▸ Exercise input
BEGIN

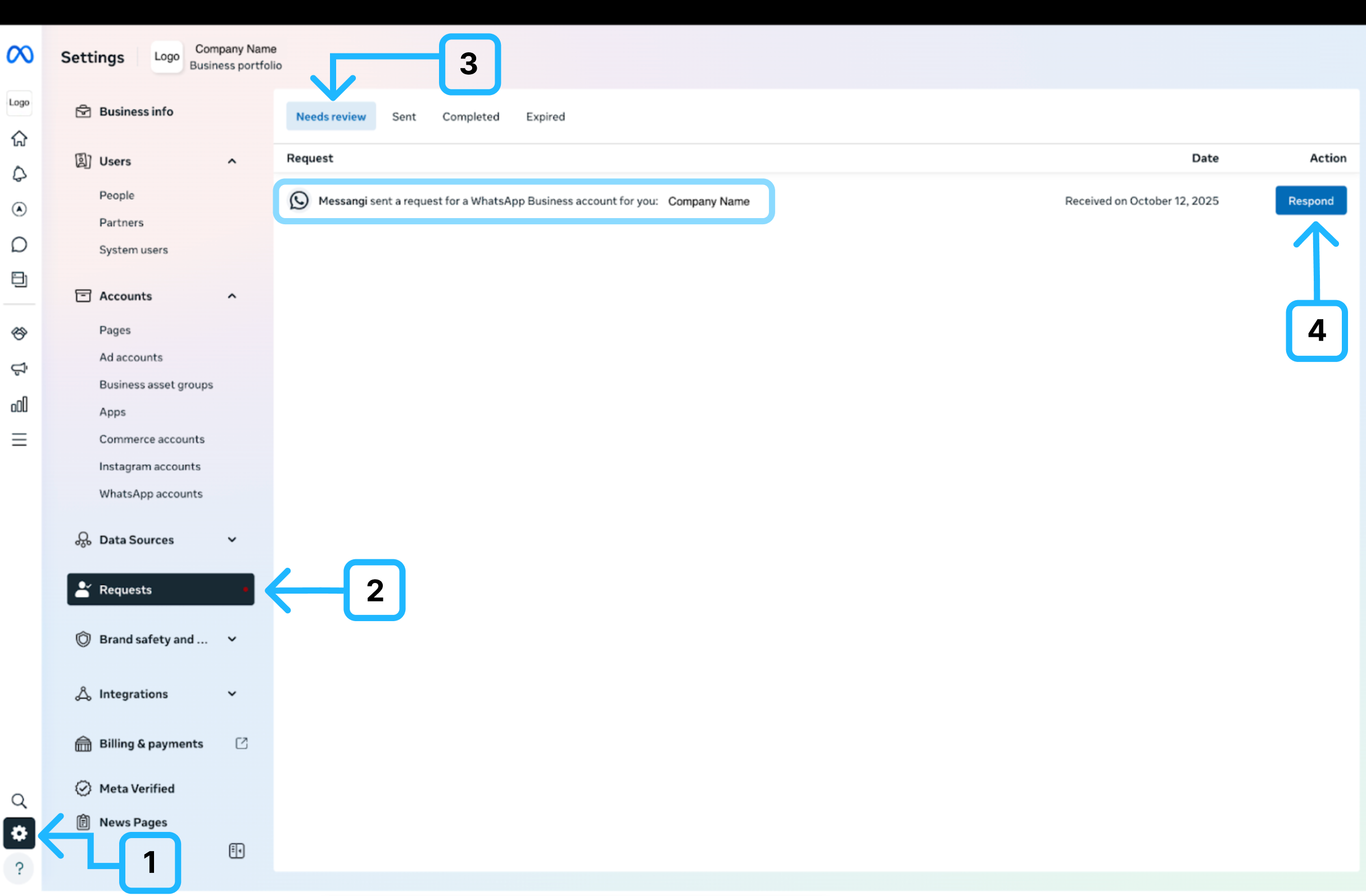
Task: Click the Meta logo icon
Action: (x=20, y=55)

END
BEGIN

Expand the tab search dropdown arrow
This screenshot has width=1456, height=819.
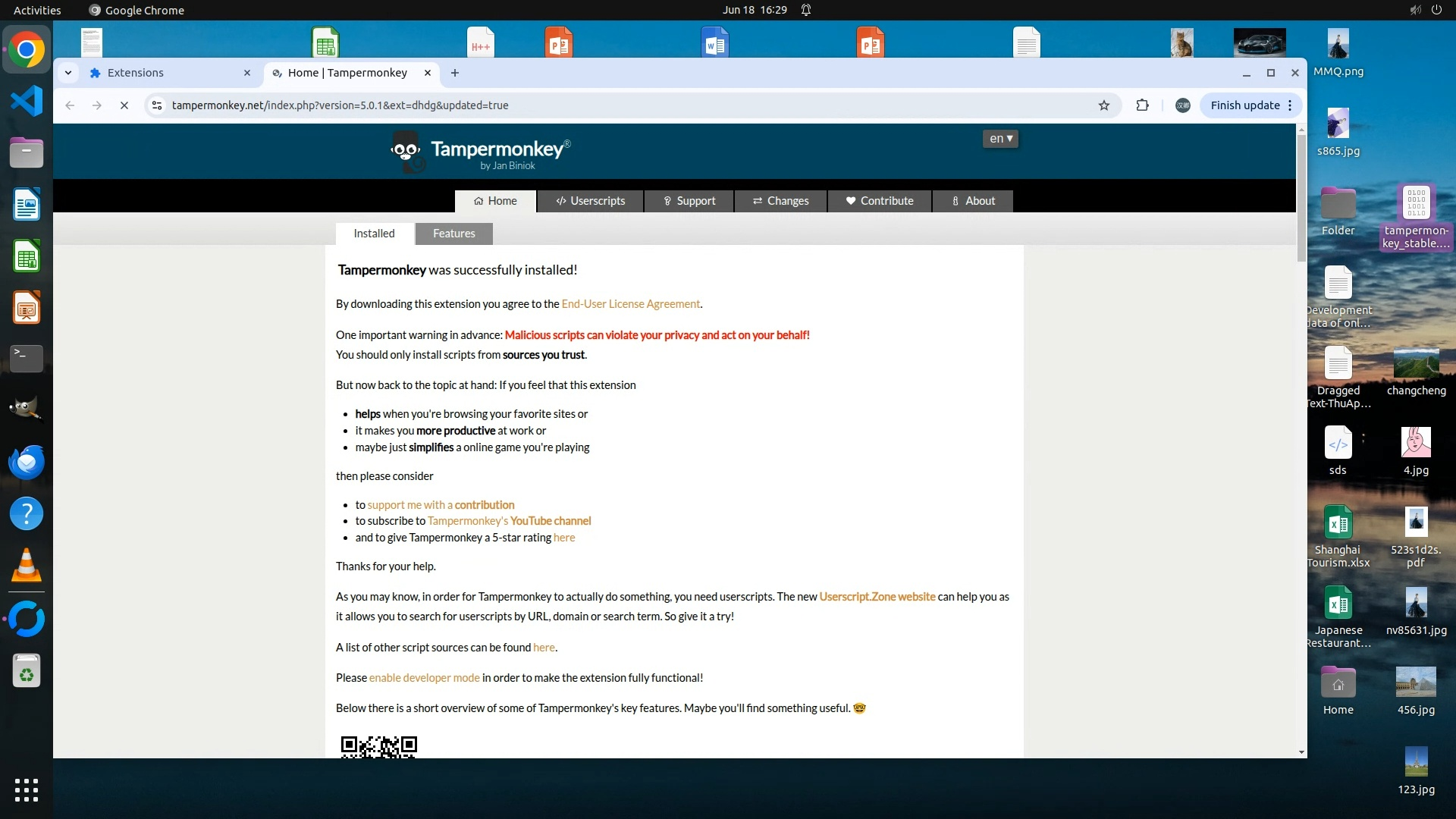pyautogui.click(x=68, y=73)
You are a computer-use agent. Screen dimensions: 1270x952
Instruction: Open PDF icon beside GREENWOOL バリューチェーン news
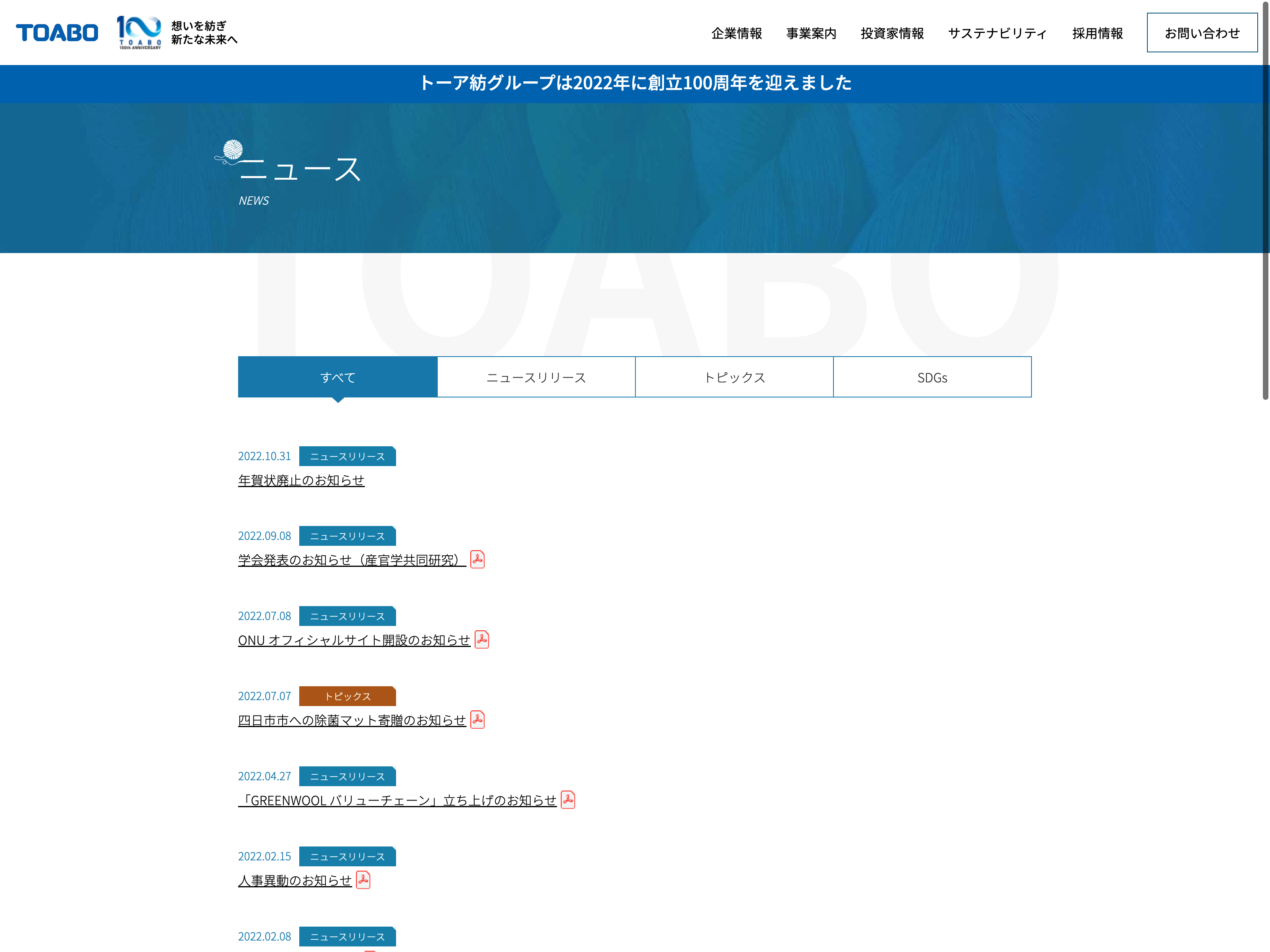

END

▸ Your objective
Everything between and including the line above containing "Expand the tab search dropdown arrow" and the line containing "Instruction: Open PDF" should be reproduced exactly, with pictures excluded.

▸ Result below
Expand the tab search dropdown arrow
This screenshot has width=1456, height=819.
pyautogui.click(x=68, y=73)
You are a computer-use agent. Screen dimensions: 1270x952
Instruction: Open PDF icon beside GREENWOOL バリューチェーン news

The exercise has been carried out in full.